# Demo 5 - K-Means Clustering in Hadoop and Spark
__`MIDS w261: Machine Learning at Scale | UC Berkeley School of Information | Spring 2019`__

Designing MapReduce algorithms involves two kinds of planning. First we have to figure out which parts of a calculation can be performed in parallel and which can't. Then we have to figure out how to put those pieces together so that the right information ends up in the right place at the right time. That's what the Hadoop shuffle is all about. Today we'll talk about a few techniques to optimize your Hadoop jobs as well as some of the limitations of this framework.
By the end of this demo you should be able to:  
* ... __implement__ K-Means using Hadoop and Spark RDDs.
* ... __explain__ how the centroid initialization affects K-Means results & time to convergence.
* ... __list__ a few limitations of the Hadoop Framework.

__NOTE__: _At the end of this notebook we've provided a Spark implementation that fixes some of our frustrations with Hadoop. This is intended to set the stage for next week when we'll start a more formal introduction to Spark_.

### Notebook Set-Up

In [None]:
# imports
import sys
import numpy as np
import matplotlib.pyplot as plt
from sklearn.decomposition import PCA
%reload_ext autoreload
%autoreload 2

In [None]:
# globals
JAR_FILE = "/usr/lib/hadoop-mapreduce/hadoop-streaming.jar"
HOME_DIR = "/media/notebooks" # this is where docker mounts your repo, ADJUST AS NEEDED
DEMO_DIR = HOME_DIR + "/LiveSessionMaterials/wk04Demo_Kmeans"
HDFS_DIR = "/user/root/demo4"
!hdfs dfs -mkdir {HDFS_DIR}

In [None]:
# store notebook environment path
from os import environ
PATH  = environ['PATH']

__`REMINDER:`__ If you are running this notebook from the course Docker container you can track your Hadoop Jobs using the UI at: http://localhost:19888/jobhistory/

# Content Review: Kmeans

K-Means clustering is an algorithm designed to group examples into K distinct groups based on their features.
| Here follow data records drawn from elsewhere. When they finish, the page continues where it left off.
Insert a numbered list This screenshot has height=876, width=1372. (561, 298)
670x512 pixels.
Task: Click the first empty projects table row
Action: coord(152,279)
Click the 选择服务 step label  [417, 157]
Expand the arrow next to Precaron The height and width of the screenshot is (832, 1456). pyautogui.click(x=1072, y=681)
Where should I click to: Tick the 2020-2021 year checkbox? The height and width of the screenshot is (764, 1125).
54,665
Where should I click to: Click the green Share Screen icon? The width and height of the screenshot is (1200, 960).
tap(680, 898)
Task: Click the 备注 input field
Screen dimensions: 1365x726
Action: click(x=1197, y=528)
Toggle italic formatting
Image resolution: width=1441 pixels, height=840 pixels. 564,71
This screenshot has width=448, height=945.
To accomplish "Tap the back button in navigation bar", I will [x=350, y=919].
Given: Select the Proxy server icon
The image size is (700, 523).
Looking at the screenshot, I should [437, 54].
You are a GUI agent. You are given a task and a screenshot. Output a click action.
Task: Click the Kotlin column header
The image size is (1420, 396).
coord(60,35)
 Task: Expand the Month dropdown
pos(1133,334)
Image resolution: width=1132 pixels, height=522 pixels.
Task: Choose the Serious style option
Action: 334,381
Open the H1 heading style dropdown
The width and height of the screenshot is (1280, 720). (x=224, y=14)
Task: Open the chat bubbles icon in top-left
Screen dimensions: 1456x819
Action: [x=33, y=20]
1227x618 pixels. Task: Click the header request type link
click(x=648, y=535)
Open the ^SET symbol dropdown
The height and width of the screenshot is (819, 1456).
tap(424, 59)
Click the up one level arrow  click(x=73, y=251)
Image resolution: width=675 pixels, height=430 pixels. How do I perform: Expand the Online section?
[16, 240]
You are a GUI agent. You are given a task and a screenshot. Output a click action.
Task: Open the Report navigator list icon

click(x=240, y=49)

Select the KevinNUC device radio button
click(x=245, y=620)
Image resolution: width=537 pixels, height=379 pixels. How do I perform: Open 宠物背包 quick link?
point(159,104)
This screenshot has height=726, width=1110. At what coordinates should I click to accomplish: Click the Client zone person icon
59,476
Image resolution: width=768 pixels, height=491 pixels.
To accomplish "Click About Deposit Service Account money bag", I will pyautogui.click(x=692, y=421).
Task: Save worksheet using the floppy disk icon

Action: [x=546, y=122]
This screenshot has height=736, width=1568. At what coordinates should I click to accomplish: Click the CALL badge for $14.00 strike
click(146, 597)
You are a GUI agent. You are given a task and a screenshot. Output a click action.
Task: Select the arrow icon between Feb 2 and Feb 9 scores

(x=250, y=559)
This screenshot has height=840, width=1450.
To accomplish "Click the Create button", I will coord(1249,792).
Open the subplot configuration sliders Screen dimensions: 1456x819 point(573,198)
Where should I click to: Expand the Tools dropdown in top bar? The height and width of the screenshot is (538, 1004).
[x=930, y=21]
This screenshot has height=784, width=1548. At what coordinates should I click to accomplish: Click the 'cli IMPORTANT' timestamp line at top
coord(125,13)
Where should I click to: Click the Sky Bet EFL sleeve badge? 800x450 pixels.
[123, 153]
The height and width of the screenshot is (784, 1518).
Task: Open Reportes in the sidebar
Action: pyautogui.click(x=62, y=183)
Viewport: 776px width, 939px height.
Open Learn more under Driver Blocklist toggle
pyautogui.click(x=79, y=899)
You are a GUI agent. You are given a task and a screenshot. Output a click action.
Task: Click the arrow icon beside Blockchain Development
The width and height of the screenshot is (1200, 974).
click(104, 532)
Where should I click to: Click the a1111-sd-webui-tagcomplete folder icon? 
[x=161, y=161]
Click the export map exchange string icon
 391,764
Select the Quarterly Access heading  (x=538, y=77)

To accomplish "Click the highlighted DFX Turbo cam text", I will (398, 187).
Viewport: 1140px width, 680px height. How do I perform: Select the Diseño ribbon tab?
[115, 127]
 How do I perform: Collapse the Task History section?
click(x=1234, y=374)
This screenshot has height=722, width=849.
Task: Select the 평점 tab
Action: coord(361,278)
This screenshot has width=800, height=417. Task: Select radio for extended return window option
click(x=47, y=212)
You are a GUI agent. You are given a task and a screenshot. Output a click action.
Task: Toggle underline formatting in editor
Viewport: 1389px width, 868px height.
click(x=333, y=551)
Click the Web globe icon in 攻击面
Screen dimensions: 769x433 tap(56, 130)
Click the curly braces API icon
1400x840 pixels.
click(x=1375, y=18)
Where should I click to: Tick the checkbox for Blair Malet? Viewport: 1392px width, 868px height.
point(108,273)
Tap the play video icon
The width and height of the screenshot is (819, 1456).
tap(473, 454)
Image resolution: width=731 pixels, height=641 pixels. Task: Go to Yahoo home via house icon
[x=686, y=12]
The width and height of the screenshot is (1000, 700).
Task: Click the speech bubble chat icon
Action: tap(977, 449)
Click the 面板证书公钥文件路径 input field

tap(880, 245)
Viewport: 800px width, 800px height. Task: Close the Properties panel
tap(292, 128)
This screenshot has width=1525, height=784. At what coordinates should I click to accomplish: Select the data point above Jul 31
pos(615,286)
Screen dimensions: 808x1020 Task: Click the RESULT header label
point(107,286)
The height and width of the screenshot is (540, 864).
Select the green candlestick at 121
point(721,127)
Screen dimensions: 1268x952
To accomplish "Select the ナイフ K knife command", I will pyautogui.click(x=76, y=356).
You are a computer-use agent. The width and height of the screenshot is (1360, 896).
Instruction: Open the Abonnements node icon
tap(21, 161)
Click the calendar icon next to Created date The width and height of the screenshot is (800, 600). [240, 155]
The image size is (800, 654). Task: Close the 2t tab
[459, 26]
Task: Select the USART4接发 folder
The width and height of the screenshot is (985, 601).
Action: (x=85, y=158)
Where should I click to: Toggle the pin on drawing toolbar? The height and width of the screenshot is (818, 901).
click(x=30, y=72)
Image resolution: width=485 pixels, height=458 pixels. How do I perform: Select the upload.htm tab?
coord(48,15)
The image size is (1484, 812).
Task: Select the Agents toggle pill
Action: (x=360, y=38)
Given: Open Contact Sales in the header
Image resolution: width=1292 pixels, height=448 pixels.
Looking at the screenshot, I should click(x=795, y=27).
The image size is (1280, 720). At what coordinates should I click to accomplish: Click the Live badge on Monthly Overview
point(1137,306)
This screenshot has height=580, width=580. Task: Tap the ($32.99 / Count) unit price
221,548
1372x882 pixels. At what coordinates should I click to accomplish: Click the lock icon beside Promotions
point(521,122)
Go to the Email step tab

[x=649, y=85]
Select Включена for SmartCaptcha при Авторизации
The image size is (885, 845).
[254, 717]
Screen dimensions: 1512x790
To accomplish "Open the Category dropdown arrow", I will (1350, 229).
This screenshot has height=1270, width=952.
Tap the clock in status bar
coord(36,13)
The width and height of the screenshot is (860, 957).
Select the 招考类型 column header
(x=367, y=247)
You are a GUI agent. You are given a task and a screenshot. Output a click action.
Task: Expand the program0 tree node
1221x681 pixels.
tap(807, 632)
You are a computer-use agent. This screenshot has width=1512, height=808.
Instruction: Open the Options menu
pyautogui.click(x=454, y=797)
K-Means clustering can be used to categorize data when we do not have any concrete information about what those categories may look like. For example we may want to perform a market segmentation analysis on our customers but we don't actually know what the segments are.

At a high level clustering is an attempt to group objects in such a way as to make those objects similar to other objects within the group and dissimilar to those outside of the group. In order to perform K-Means clustering we want to minimize the distance between all of the examples that are a part of a cluster and the center of that cluster, also called the _cluster centroid_. The clustering algorithm solves the following cost minimization:

$$
\arg\min_{c} \sum_{i=1}^k\sum_{{x}\in c_i} \left\Vert {x}-\mu_i \right\Vert^2
$$

It turns out that the above minimization problem is very difficult to solve (t falls into the class of problems known as [NP-Hard](https://en.wikipedia.org/wiki/NP-hardness)). The K-Means algorithm attempts to solve this clustering problem iteratively by repeating the 2-step process of marking each example as belonging to a single cluster by finding the closest cluster centroid
and then adjusting each of the K cluster centroids so that each centroid is in the middle of all the examples that belong to that centroid.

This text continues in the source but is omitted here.